Data extracted from a collection

____

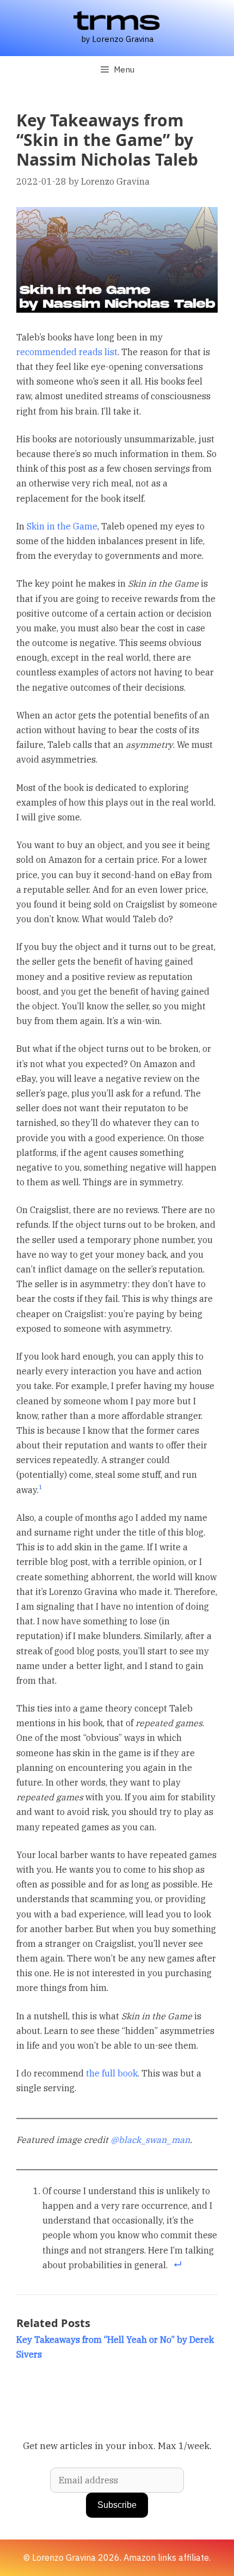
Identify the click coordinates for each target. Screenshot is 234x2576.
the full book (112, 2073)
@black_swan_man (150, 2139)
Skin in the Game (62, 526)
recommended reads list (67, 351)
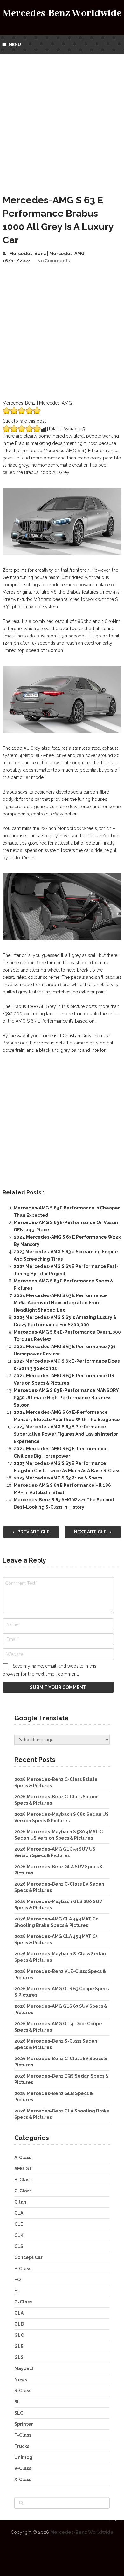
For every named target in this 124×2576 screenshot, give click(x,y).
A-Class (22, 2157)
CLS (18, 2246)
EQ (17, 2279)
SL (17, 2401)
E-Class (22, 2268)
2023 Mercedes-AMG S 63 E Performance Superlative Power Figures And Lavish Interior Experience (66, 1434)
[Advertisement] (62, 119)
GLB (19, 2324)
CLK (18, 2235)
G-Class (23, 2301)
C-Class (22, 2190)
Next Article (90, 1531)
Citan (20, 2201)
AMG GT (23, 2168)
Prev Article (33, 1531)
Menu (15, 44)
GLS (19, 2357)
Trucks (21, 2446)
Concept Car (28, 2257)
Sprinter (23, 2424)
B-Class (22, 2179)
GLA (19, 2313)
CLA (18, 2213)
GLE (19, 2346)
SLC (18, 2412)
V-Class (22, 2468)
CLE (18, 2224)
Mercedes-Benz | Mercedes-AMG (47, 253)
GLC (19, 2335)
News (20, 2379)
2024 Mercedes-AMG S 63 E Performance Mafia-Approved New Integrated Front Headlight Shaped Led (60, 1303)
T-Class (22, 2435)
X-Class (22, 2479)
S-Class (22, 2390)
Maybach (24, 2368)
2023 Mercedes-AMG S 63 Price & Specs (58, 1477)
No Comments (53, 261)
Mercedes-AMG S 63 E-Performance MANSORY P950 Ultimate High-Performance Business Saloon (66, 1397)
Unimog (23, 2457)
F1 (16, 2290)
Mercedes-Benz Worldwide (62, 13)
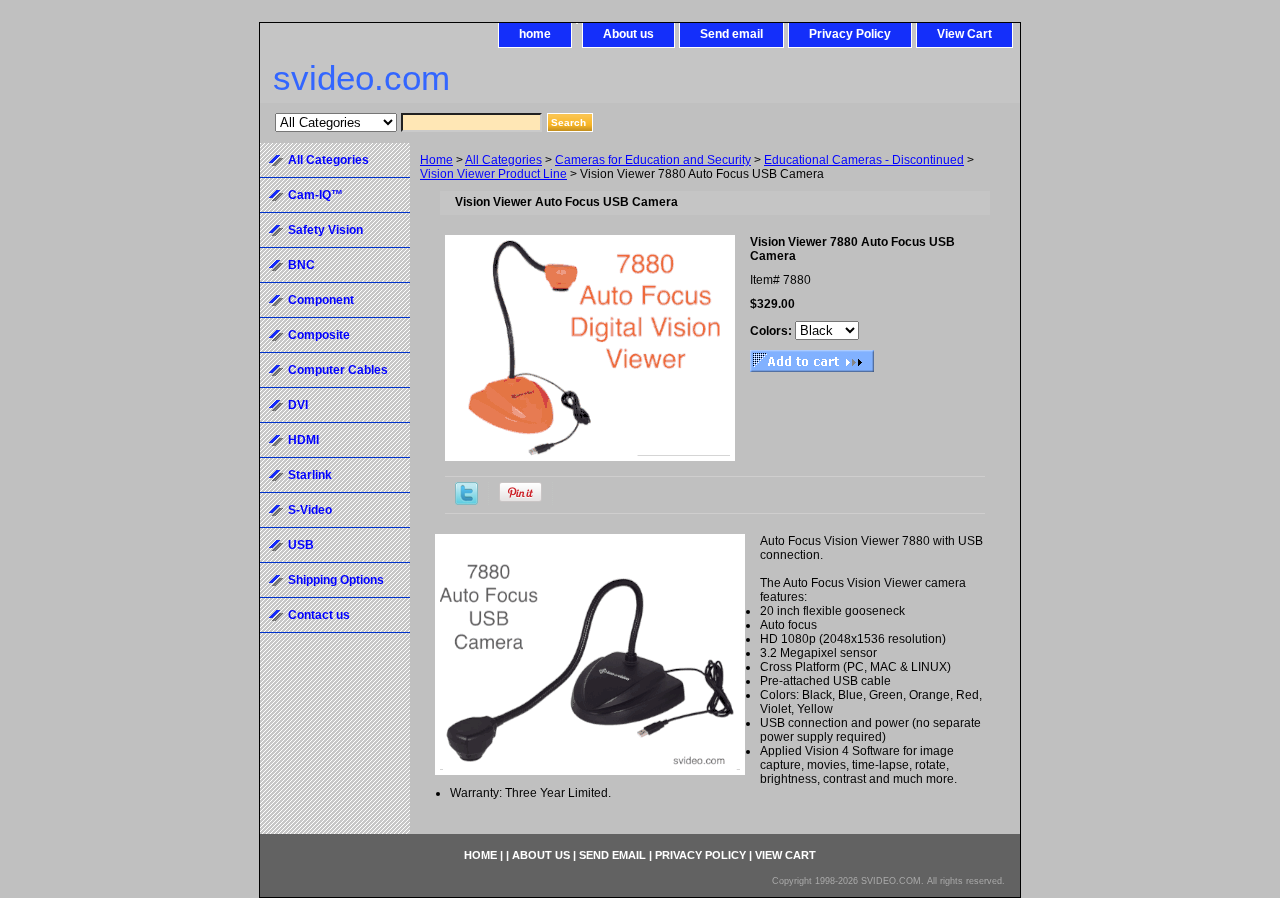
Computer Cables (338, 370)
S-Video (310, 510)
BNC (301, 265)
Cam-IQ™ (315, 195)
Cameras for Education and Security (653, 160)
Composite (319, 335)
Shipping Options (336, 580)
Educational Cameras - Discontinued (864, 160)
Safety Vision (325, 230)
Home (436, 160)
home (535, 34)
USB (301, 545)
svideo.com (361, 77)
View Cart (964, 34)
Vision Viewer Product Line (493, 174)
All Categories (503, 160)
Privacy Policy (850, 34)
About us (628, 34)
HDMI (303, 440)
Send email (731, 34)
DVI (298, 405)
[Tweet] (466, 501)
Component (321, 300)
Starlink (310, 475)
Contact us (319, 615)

____

→ The task
Transcribe all data precisely. Pictures are not copied.

→ Answer space
Identify the click coordinates for each target. Screenshot is 234x2576.
the full book (112, 2073)
@black_swan_man (150, 2139)
Skin in the Game (62, 526)
recommended reads list (67, 351)
For every named target in this 124×2576 screenshot, give click(x,y).
A-Class (22, 2157)
CLS (18, 2246)
EQ (17, 2279)
SL (17, 2401)
E-Class (22, 2268)
2023 Mercedes-AMG S 63 E Performance Superlative Power Figures And Lavish Interior Experience (66, 1434)
[Advertisement] (62, 119)
GLB (19, 2324)
CLK (18, 2235)
G-Class (23, 2301)
C-Class (22, 2190)
Next Article (90, 1531)
Citan (20, 2201)
AMG GT (23, 2168)
Prev Article (33, 1531)
Menu (15, 44)
GLS (19, 2357)
Trucks (21, 2446)
Concept Car (28, 2257)
Sprinter (23, 2424)
B-Class (22, 2179)
GLA (19, 2313)
CLA (18, 2213)
GLE (19, 2346)
SLC (18, 2412)
V-Class (22, 2468)
CLE (18, 2224)
Mercedes-Benz | Mercedes-AMG (47, 253)
GLC (19, 2335)
News (20, 2379)
2024 Mercedes-AMG S 63 E Performance Mafia-Approved New Integrated Front Headlight Shaped Led (60, 1303)
T-Class (22, 2435)
X-Class (22, 2479)
S-Class (22, 2390)
Maybach (24, 2368)
2023 Mercedes-AMG S 63 Price & Specs (58, 1477)
No Comments (53, 261)
Mercedes-AMG S 63 E-Performance MANSORY P950 Ultimate High-Performance Business Saloon (66, 1397)
Unimog (23, 2457)
F1 (16, 2290)
Mercedes-Benz Worldwide (62, 13)
Computer Cables (338, 370)
S-Video (310, 510)
BNC (301, 265)
Cam-IQ™ (315, 195)
Cameras for Education and Security (653, 160)
Composite (319, 335)
Shipping Options (336, 580)
Educational Cameras - Discontinued (864, 160)
Safety Vision (325, 230)
Home (436, 160)
home (535, 34)
USB (301, 545)
svideo.com (361, 77)
View Cart (964, 34)
Vision Viewer Product Line (493, 174)
All Categories (503, 160)
Privacy Policy (850, 34)
About us (628, 34)
HDMI (303, 440)
Send email (731, 34)
DVI (298, 405)
[Tweet] (466, 501)
Component (321, 300)
Starlink (310, 475)
Contact us (319, 615)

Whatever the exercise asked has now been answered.